|Month over Month||0.6%||0.6%||0.6%|
|Year over Year||1.1%||1.1%||1.1%|
The flash CPI was unrevised in the final data for March. Prices still show a 0.6 percent increase on the month and a 1.1 percent annual inflation rate, down just a tick from February.
The HICP was similarly unrevised, leaving a 0.7 percent monthly rise and a 1.4 percent yearly gain that matched its final February print.
The dip in the headline yearly rate was essentially attributable to energy, where inflation dropped from 11.4 percent in February to 9.9 percent, and food, where the rate declined from 1.6 percent to 0.8 percent. Overall manufactured goods inflation actually rose from minus 1.6 percent to minus 1.0 percent while services were stable at 1.1 percent. The core CPI was up a seasonally adjusted 0.2 percent versus February and, at 0.4 percent, its yearly rate was also a couple of ticks firmer than last time. However, this was still well short of the 0.7 percent annual rate posted in January.
The final March data offer no new insights into French inflation. The more volatile components certainly weighed on prices but Easter distortions probably provided a boost to the yearly rate.

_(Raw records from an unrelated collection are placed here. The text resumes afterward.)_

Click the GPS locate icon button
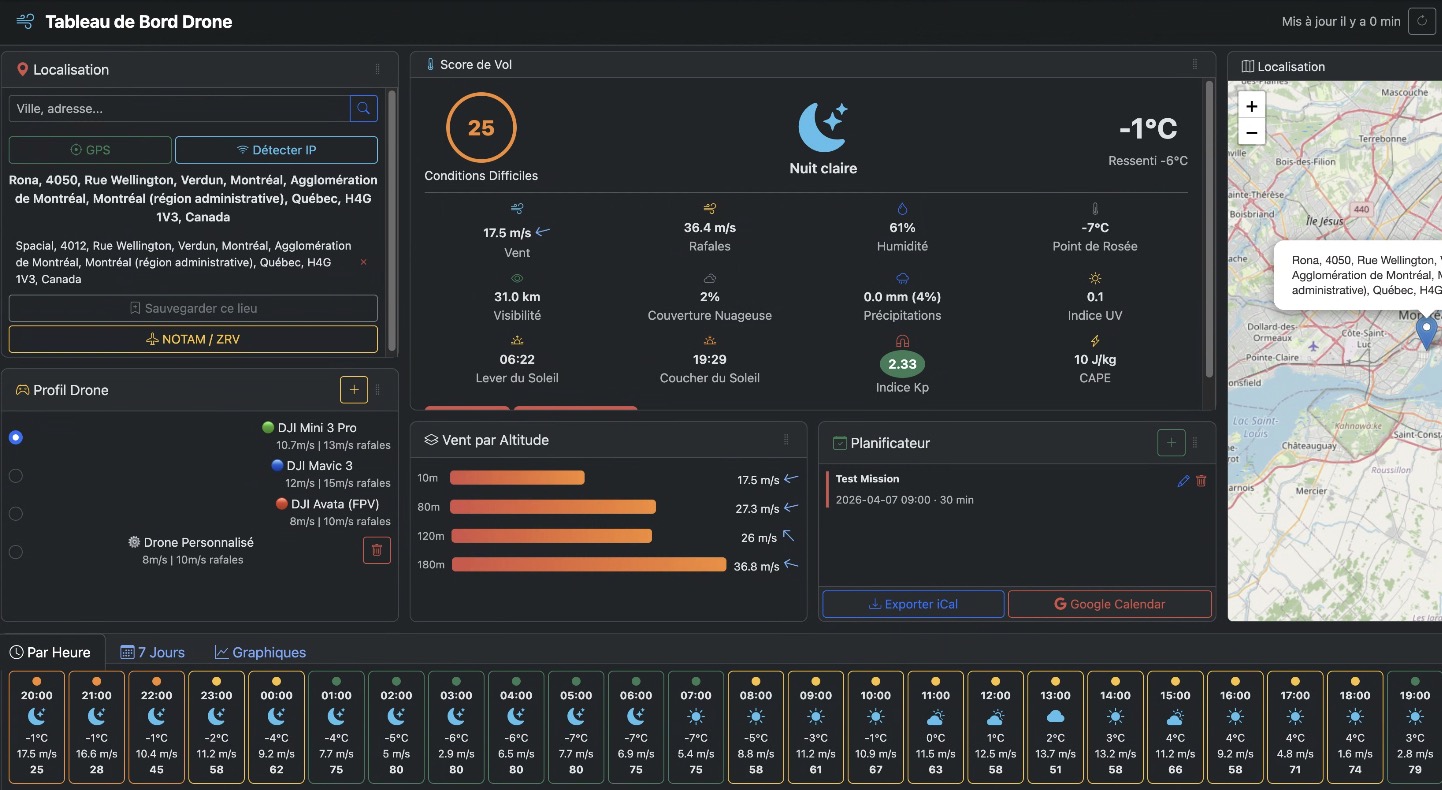The height and width of the screenshot is (790, 1442). point(89,149)
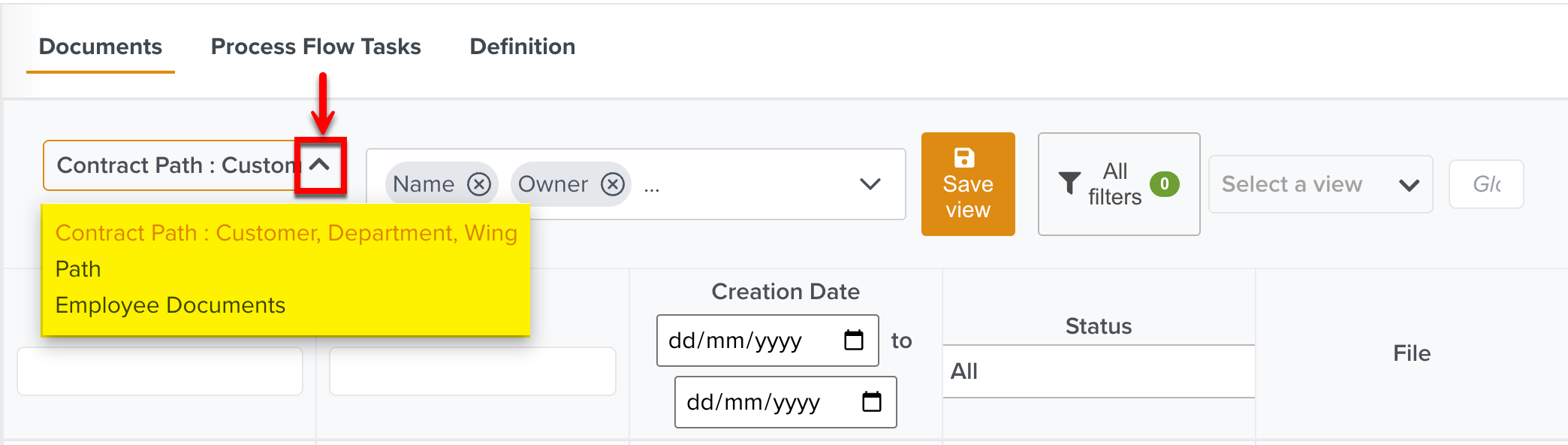The height and width of the screenshot is (445, 1568).
Task: Remove the Name column chip
Action: click(x=479, y=184)
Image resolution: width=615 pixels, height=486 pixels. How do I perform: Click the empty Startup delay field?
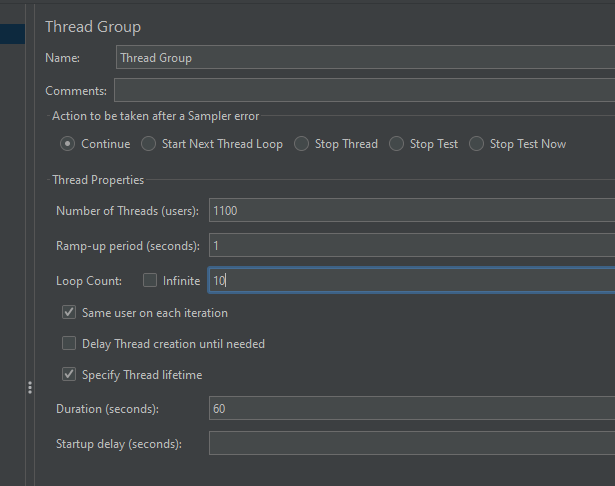(411, 443)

Underlying trends remain soft.
The consumer price index (CPI) is a measure of the average price level of a fixed basket of goods and services purchased by consumers. Monthly and annual changes in the CPI represent the main rates of inflation. The national CPI is released alongside the HICP, Eurostat's harmonized measure of consumer prices. A flash estimate was released for the first time in January 2016 and is now published towards the end of each reference month.
The consumer price index is the most widely followed indicator of inflation. An investor who understands how inflation influences the markets will benefit over those investors that do not understand the impact. In countries where monetary policy decisions rest on the central bank's inflation target, the rate of inflation directly affects all interest rates charged to business and the consumer. As a member of the European Monetary Union, France's interest rates are set by the European Central Bank.

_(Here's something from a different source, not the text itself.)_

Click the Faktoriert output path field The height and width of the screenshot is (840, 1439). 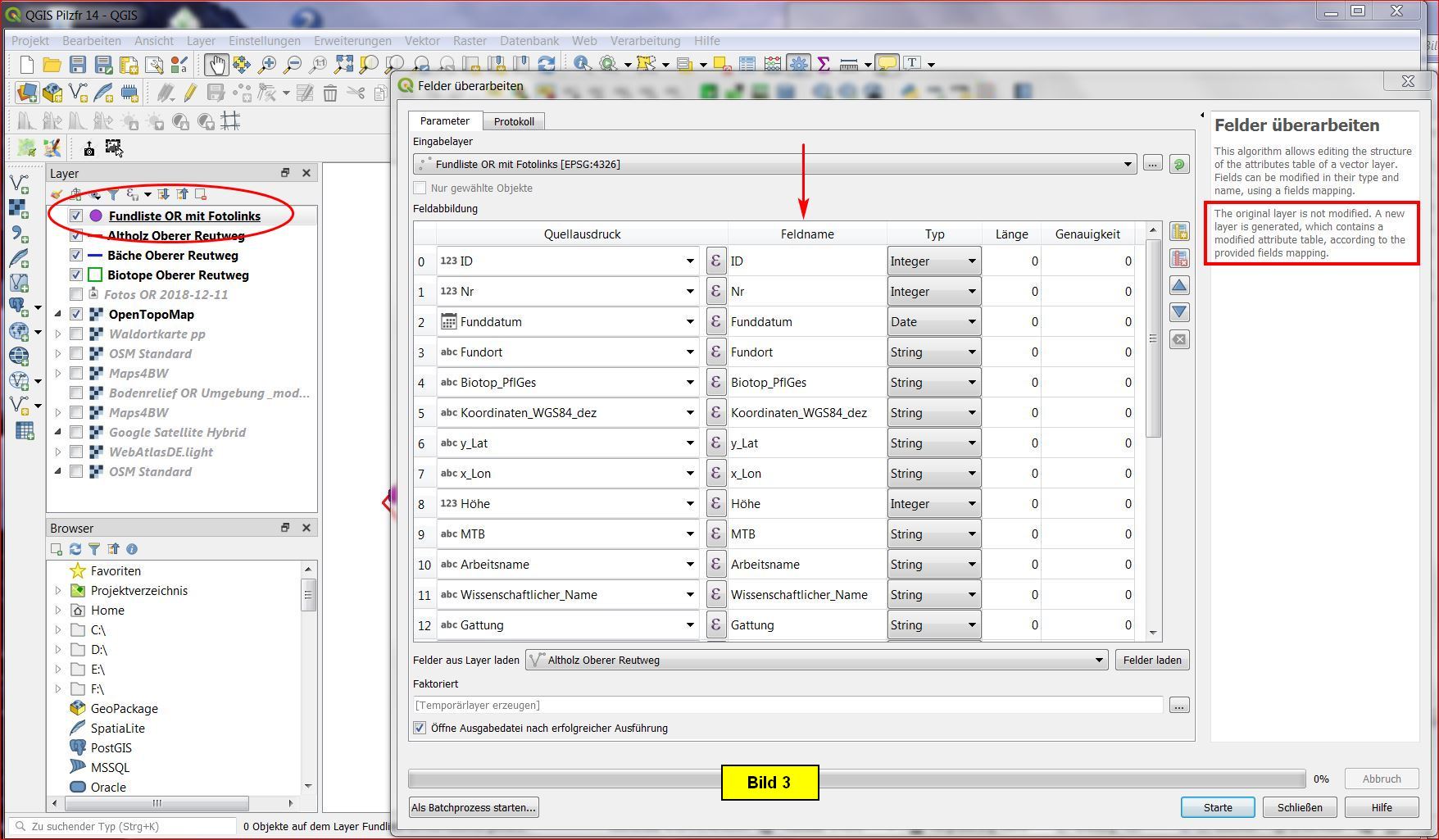(787, 705)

France like other EMU countries has both a national CPI and a harmonized index of consumer prices (HICP). The HICP is calculated to give a comparable inflation measure for the EMU. Components and weights within the national CPI vary from other countries, reflecting national idiosyncrasies.
Inflation is an increase in the overall prices of goods and services. The relationship between inflation and interest rates is the key to understanding how indicators such as the CPI influence the markets - and your investments. As the rate of inflation changes and as expectations on inflation change, the markets adjust interest rates. The effect ripples across stocks, bonds, commodities, and your portfolio, often in a dramatic fashion.
By tracking inflation, whether high or low, rising or falling, investors can anticipate how different types of investments will perform. Over the long run, the bond market will rally (fall) when increases in the CPI are small (large). The equity market rallies with the bond market because low inflation promises low interest rates and is good for profits.